▶ [Task directions] Can you copy the records below verbatim, starting at the line that contains "Click the 'Cost' label in info panel" and ending at the line that contains "Looking at the screenshot, I should [387, 123].", with both of those lines included?
* begin Input material *
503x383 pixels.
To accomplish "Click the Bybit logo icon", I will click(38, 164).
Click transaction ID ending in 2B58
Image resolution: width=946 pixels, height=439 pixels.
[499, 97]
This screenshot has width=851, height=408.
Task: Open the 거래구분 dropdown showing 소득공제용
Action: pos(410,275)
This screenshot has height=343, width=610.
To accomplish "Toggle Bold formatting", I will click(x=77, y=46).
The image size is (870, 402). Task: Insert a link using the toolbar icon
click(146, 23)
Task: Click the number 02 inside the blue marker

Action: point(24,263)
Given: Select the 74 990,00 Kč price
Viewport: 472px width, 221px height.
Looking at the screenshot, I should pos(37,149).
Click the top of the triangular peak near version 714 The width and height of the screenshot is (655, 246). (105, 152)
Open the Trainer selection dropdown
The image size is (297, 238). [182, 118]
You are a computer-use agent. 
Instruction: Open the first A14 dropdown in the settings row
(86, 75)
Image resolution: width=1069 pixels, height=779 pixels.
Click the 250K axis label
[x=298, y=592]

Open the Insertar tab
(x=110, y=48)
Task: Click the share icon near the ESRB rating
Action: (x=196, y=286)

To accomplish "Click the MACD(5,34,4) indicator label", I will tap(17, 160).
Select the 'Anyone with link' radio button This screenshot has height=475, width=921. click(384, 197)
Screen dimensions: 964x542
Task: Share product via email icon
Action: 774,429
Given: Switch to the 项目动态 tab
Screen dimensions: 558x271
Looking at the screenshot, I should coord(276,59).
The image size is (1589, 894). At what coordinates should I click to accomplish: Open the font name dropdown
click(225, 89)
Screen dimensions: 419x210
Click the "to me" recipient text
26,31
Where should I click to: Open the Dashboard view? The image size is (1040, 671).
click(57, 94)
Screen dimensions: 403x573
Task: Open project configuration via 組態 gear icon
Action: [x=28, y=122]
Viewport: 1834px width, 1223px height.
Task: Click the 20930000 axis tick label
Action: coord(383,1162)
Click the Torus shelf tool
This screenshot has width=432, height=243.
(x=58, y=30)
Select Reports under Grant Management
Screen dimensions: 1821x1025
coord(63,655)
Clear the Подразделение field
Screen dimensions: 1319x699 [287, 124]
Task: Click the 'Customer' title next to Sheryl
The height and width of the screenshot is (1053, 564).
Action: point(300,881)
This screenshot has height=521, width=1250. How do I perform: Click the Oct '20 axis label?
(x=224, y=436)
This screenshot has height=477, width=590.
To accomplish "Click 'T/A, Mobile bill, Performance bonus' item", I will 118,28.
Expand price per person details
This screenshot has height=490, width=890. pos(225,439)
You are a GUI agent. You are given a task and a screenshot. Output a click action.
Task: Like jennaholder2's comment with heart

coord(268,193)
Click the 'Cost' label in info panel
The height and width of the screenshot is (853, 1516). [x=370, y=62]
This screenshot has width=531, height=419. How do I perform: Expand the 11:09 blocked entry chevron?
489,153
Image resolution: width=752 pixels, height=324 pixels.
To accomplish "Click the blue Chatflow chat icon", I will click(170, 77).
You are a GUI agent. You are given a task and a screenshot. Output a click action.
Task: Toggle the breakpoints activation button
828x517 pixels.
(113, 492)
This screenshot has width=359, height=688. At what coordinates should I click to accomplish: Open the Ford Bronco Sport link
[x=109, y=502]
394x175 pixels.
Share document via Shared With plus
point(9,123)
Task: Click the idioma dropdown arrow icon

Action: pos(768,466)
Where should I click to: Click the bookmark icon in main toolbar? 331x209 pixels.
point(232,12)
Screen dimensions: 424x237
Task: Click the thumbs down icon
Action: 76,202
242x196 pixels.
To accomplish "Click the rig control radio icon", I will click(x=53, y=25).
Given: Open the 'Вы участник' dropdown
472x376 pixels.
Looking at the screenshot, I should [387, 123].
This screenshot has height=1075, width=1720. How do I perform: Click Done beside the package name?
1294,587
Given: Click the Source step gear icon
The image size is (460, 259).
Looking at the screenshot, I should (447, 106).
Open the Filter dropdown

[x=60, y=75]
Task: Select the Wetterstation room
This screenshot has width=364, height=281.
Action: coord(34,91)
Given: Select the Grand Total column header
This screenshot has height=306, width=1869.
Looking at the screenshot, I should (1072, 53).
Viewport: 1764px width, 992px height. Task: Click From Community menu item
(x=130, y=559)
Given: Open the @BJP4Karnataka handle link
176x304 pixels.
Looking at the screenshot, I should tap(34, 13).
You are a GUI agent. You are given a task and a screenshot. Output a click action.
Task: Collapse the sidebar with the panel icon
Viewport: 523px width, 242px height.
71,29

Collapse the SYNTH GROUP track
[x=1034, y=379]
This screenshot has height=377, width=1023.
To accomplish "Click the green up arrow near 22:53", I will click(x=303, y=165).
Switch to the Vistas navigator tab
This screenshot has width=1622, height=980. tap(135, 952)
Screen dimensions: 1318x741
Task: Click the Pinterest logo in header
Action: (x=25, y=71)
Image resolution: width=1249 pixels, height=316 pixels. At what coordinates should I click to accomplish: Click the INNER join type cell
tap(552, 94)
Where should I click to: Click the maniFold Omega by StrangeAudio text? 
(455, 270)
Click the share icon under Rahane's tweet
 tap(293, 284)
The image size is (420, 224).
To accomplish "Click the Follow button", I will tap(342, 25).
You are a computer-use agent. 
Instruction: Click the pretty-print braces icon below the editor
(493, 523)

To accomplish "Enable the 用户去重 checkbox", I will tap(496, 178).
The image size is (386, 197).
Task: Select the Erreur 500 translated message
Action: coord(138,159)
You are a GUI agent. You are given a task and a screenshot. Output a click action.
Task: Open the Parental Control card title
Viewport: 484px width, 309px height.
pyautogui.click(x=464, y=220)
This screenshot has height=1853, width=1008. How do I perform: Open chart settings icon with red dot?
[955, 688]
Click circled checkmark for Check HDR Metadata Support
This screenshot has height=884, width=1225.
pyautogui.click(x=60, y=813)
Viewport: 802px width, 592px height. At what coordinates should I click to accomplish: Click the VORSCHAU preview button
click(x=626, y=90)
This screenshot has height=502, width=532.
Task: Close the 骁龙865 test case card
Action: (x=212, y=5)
* end Input material *
▶ [Response]
Click the 'Cost' label in info panel
The height and width of the screenshot is (853, 1516). [x=370, y=62]
This screenshot has width=531, height=419. How do I perform: Expand the 11:09 blocked entry chevron?
489,153
Image resolution: width=752 pixels, height=324 pixels.
To accomplish "Click the blue Chatflow chat icon", I will click(170, 77).
You are a GUI agent. You are given a task and a screenshot. Output a click action.
Task: Toggle the breakpoints activation button
828x517 pixels.
(113, 492)
This screenshot has width=359, height=688. At what coordinates should I click to accomplish: Open the Ford Bronco Sport link
[x=109, y=502]
394x175 pixels.
Share document via Shared With plus
point(9,123)
Task: Click the idioma dropdown arrow icon

Action: pos(768,466)
Where should I click to: Click the bookmark icon in main toolbar? 331x209 pixels.
point(232,12)
Screen dimensions: 424x237
Task: Click the thumbs down icon
Action: 76,202
242x196 pixels.
To accomplish "Click the rig control radio icon", I will click(x=53, y=25).
Given: Open the 'Вы участник' dropdown
472x376 pixels.
Looking at the screenshot, I should [387, 123].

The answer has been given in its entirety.